Thursday, January 24, 2019

The Vostok Ice Core


There is an interesting article on the analysis of ice core data published in nature (see https://www.nature.com/articles/20859) and titled “Climate and atmospheric history of the past 420,000 years from the Vostok ice core, Antarctica.” The core extends through 3,633 meters and was stopped at 120 meters above a deep subglacial lake located beneath the station. The locations are shown in the figure below from (By NASA/User:Muriel Gottrop/User:Ningyou - NASA, Public Domain, https://commons.wikimedia.org/w/index.php?curid=27644)

 
 
Satellite radar imagery
Satellite radar data reveals an extensive subglacial aquatic system beneath the ice sheet (image below).
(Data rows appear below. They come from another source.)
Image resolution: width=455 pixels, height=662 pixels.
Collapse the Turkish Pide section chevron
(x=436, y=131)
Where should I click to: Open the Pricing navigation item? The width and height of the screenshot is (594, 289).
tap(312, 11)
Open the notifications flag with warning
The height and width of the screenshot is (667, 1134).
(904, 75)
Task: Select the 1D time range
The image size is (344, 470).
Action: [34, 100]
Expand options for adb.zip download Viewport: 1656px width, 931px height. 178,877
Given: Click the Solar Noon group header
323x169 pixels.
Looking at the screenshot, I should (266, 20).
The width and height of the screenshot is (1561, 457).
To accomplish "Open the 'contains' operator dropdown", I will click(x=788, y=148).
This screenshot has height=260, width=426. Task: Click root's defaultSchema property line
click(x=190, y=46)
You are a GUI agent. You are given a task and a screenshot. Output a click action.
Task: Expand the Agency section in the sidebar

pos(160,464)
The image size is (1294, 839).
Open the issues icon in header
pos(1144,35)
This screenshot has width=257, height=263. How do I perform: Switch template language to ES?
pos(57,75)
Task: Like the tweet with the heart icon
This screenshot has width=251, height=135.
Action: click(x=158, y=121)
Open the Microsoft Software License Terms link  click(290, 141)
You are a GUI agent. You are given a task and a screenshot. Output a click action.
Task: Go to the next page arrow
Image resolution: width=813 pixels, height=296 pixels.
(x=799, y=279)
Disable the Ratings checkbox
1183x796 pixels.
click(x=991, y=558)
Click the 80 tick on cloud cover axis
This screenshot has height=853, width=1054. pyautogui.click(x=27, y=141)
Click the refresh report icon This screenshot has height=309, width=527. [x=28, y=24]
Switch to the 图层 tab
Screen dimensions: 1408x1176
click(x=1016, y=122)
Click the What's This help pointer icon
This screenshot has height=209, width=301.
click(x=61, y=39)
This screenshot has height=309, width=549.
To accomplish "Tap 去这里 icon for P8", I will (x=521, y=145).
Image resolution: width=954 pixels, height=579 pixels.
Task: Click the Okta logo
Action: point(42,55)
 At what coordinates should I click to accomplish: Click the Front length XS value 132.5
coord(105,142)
The Vostok Lake is about the size of Lake Ontario. The image from Wikipedia Commons can be found at https://commons.wikimedia.org/wiki/Category:Subglacial_lakes#/media/File:Antarctic_Lakes_-_Sub-glacial_aquatic_system.jpg
 
Vostok Lake in perspective
The schematic diagram below shows the relationship of the ice sheet to the underlying lake in a bedrock valley (see https://commons.wikimedia.org/wiki/File:Lake_Vostok_drill_2011.jpg – Source National Science Foundation).

 
 
The ice core penetrates nearly 3500 meters of ice and provides an over than 400,000 year record of CO2, CH4, temperature variations from deuterium (hydrogen atom with a neutron), precipitation rate and much more.